Quase oito anos após o crime que abalou as estruturas democráticas do Brasil, o Poder Judiciário do Rio de Janeiro proferiu uma decisão que, embora incapaz de apagar a dor da perda, estabelece um marco civil fundamental. Ronnie Lessa e Élcio Queiroz, os assassinos confessos da vereadora Marielle Franco, foram condenados a indenizar Mônica Benício, viúva de Marielle e atual parlamentar, por danos morais. A sentença não apenas fixa o valor de R$ 200 mil, como também determina o pagamento de uma pensão mensal e o bloqueio total dos bens dos réus, enviando um recado claro: a barbárie política gera custos que o patrimônio da milícia deverá arcar.
A Dimensão da Reparação e o Bloqueio de Bens
A decisão judicial vai além do valor simbólico. Ao determinar o pagamento de uma pensão equivalente a 2/3 do salário de vereadora — incluindo 13º salário e férias —, o juiz reconhece o impacto econômico e existencial causado pela interrupção violenta do mandato de Marielle. O bloqueio dos bens de Lessa e Queiroz é uma medida estratégica de desarticulação financeira, impedindo que o espólio construído na criminalidade seja preservado enquanto as vítimas lidam com as sequelas do atentado de 2018. Para o Diário Carioca, essa medida é um passo pedagógico no combate à impunidade que historicamente protege as finanças de grupos paramilitares no Rio de Janeiro.

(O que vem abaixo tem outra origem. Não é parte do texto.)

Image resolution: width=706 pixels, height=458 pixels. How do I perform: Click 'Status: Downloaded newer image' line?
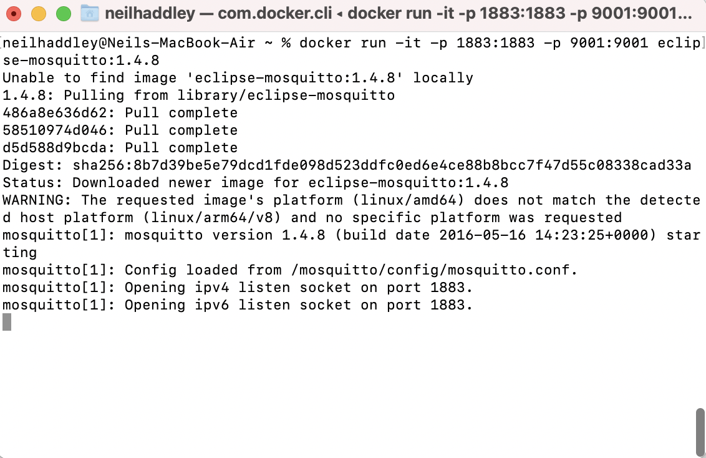click(255, 183)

Vitória Simbólica e Luta Política
Mônica Benício, que transformou seu luto em um mandato combativo em defesa das minorias e das mulheres, classificou a condenação como uma “vitória simbólica”. No manifesto contínuo por justiça que se tornou sua vida pública, Benício reafirma que a reparação financeira é apenas uma faceta de um processo muito mais amplo de responsabilização. A luta, segundo a parlamentar, foca agora na identificação e punição de todos os mandantes e na completa desestruturação das redes de poder que permitiram que uma vereadora fosse executada no centro da cidade. A decisão judicial, portanto, serve como um reforço institucional à tese de que crimes políticos devem ser combatidos com todas as armas do Estado de Direito.

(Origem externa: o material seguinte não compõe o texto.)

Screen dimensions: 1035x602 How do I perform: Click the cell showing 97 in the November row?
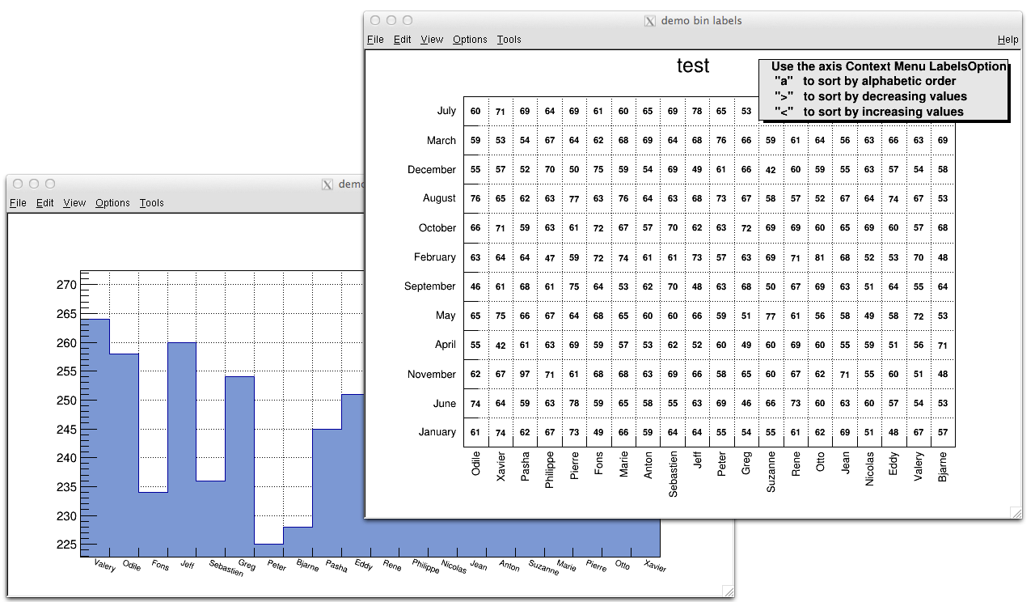[x=524, y=374]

O Papel do Estado e a Memória de Marielle
A condenação de Lessa e Queiroz no âmbito civil complementa as penas criminais que ambos já cumprem. Em um país onde a violência contra lideranças progressistas é frequentemente negligenciada, a sentença de hoje é um respiro de legalidade. Marielle Franco tornou-se um símbolo global de resistência, e a justiça brasileira, ao garantir o direito de sua viúva à reparação, começa a quitar uma dívida histórica com a democracia. Enquanto o Rio de Janeiro observa o retorno de figuras políticas controversas, como o ex-governador Wilson Witzel, a memória de Marielle permanece viva como um lembrete de que a política não pode ser um campo de extermínio, mas sim de transformação social e justiça efetiva.
Análise & Contexto
Takeaways:
- A condenação civil reforça a punição dos executores além da esfera criminal.
- O bloqueio de bens visa impedir a dilapidação do patrimônio dos milicianos condenados.
- A pensão estabelecida reconhece o direito de amparo à viúva em decorrência da morte violenta.
- A decisão é um marco na jurisprudência sobre assassinatos de lideranças políticas.